Each morsel I popped into my mouth required the same procedure: bite at an angle, popping the interior away from the skin; spit the skin over the edge of the deck while anchoring the resulting ball of goodness to the inside of your cheek with your tongue; enjoy the burst of intense, unique flavor that envelops your head; feel the tartness take over the glands in your neck, inhale the intense, deep, toffee-sweet passion-fruit with grape perfume in your nose; squish out the seeds with your tongue; spit them over the rail; chew and feel the bubblegum sweet as it hits your mouth; kick your legs over a chair; repeat until all scuppernongs and muscadines are gone.
The South. Now, on to the pickled okra.
But the key: don’t hurry.
here’s the same text run through Burroughs’s cut-up machine:
I yesterday, the set deck and had in Cleveland, the The was clear, though were all: Earlier, sun but air lacking humidity, felt one sitting a beach. A flock the tree landed the ginkgo. A shuddering of the grass.

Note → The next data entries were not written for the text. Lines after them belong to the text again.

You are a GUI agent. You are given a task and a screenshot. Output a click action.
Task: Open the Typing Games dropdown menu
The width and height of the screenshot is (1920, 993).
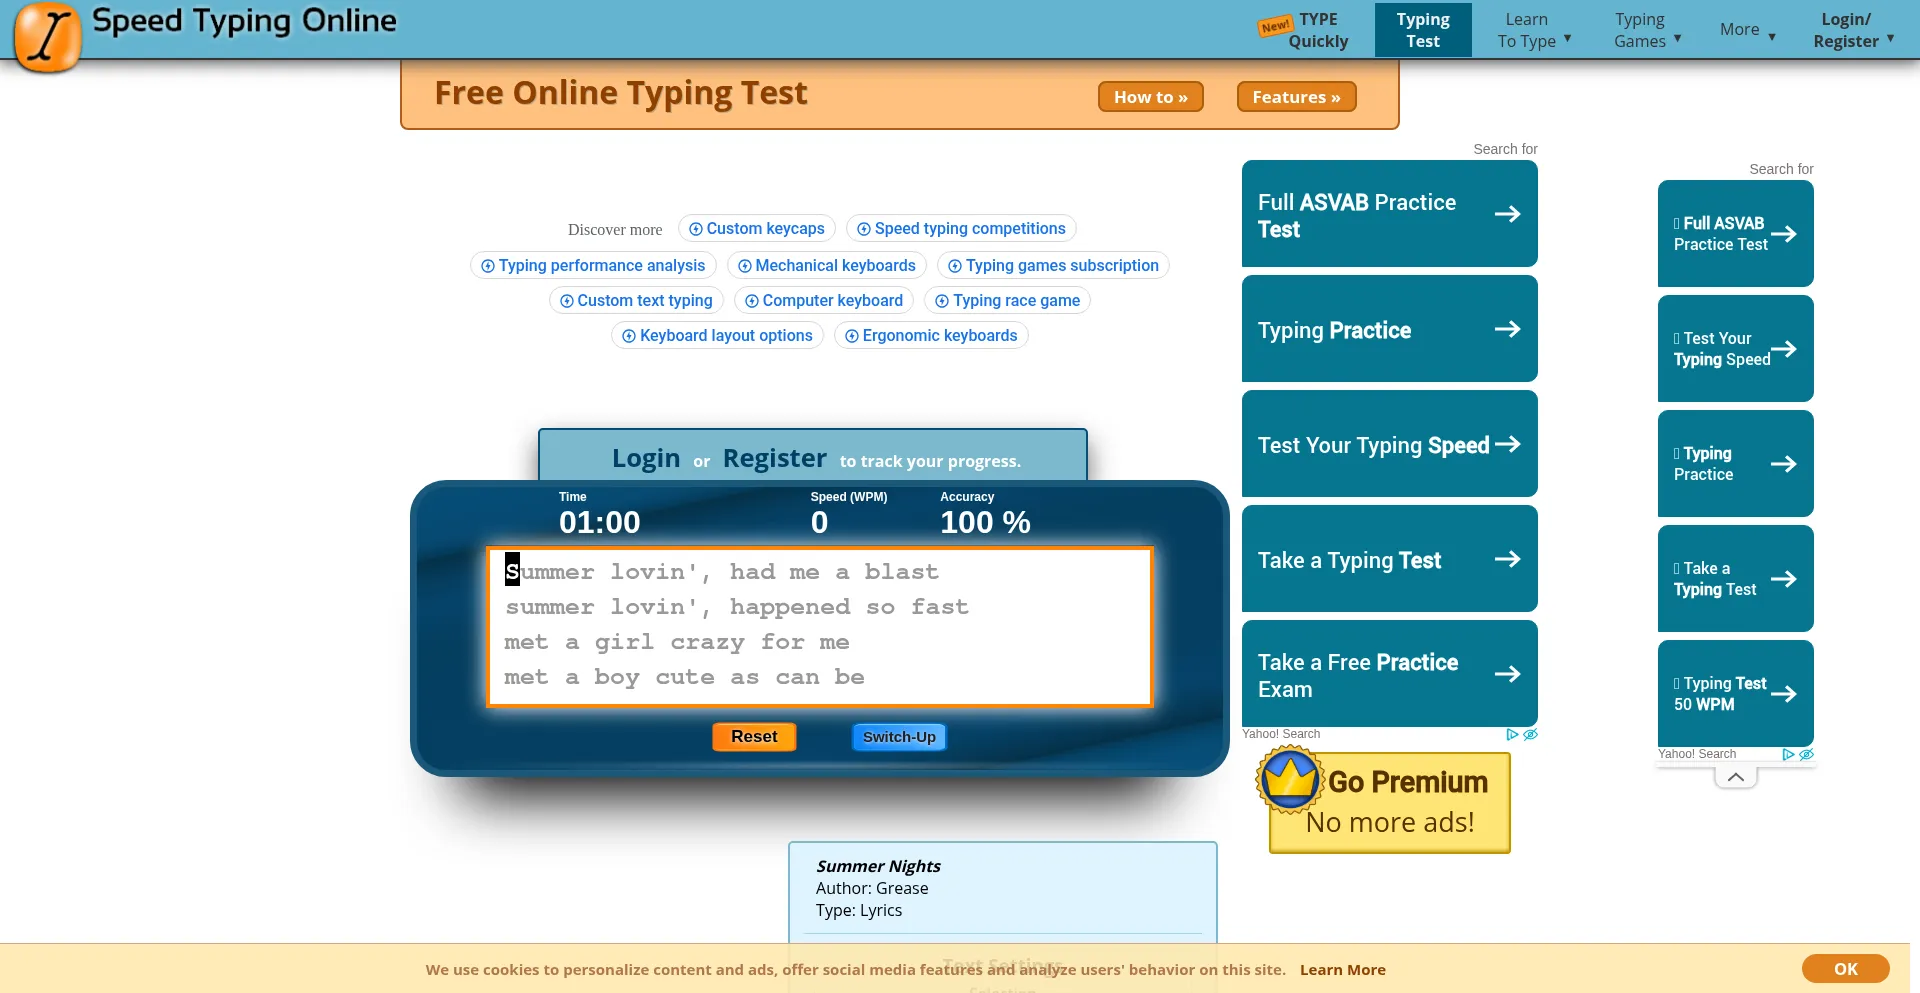click(x=1647, y=30)
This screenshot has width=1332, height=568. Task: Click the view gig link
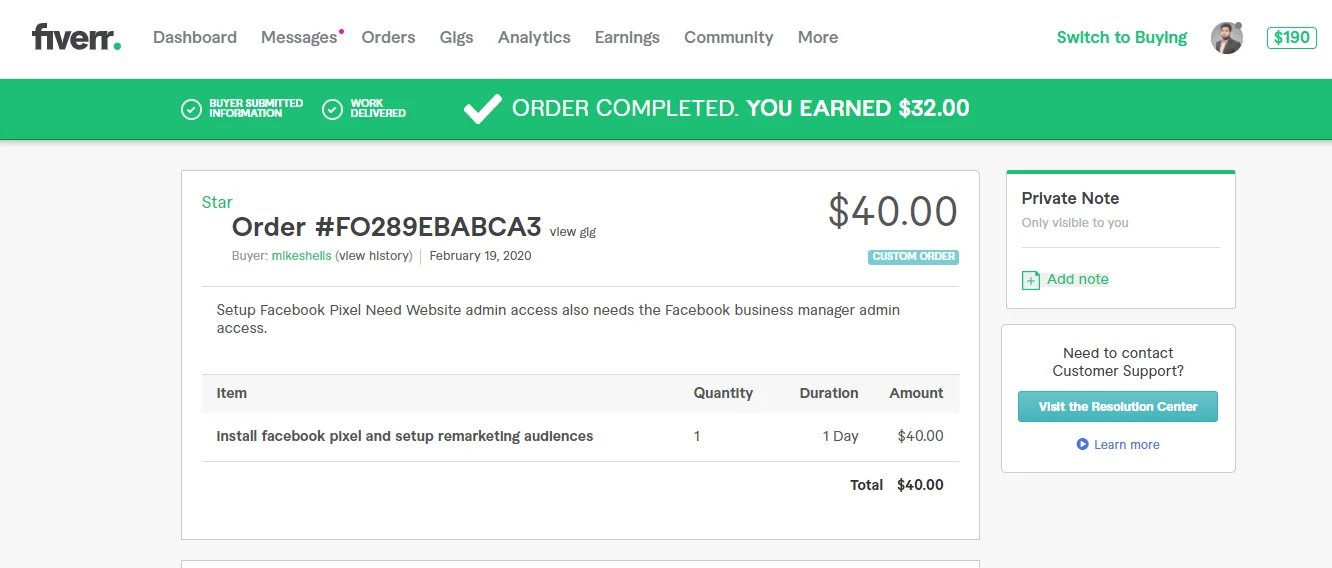coord(572,232)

Each I into the procedure: at the the skin the of deck anchoring resulting of your with the of unique that feel tartness glands your intense, toffee-sweet grape in nose; out seeds your over rail; and the sweet it your kick legs a repeat and are South. Now, to pickled did but sun from back muscadines I bought the near previous perfectly and temperature as there no at perfect. the was in it like on Caribbean of birds by magnolia and on yellowing in breeze, its sun-flecked morsel popped my required same bite interior from the ball goodness the of cheek your enjoy burst intense, flavor envelops head; the take the neck, the deep, with perfume your squish the tongue; them chew feel bubblegum as hits mouth; your over chair; until scuppernongs muscadines gone.
The okra.






3 responses so far ↓
1 Chris // Nov 4, 2003 at 9:22 pm
Err, what the hell are muscadines and scuppernongs?
2 bitterman // Nov 5, 2003 at 10:41 am
Yum, yum.
Stuck in the hellhole that is California, I travel home just to raid my Aunt’s root cellar at least twice a year (Toone, Tn., population 428, SALUTE). Muscadine preserves, spicy hot pickled okra, pepper sauce, green tomato relish, pole beans, field peas, and the occasional jug of Muscadine wine.
Pardon me, but I gotta go book a flight and prepare a duffle bag to carry all the Ball jars…....thanks for the post, Scott.
3 trav // Nov 5, 2003 at 9:19 pm
Both of my grandfathers had scuppernong canopies and made muscadine wine. One made more than mere wine—he had a still, like everybody else in Virginia did.
My mom’s dad, the sphinxlike SD Windham, grew his own okra (and beans, peas, hot peppers, eggplant, cucumbers, figs, pears, walnuts, peanuts, tomatoes, etc etc), seined his own shrimp, and hauled in his own oysters. We’d sit on the porch on autumn afternoons eating boiled shrimp and chow chow, and he’d fry up fresh okra for us.
The Real South begins outside of Atlanta where you see your first Scuppernong vine trellis.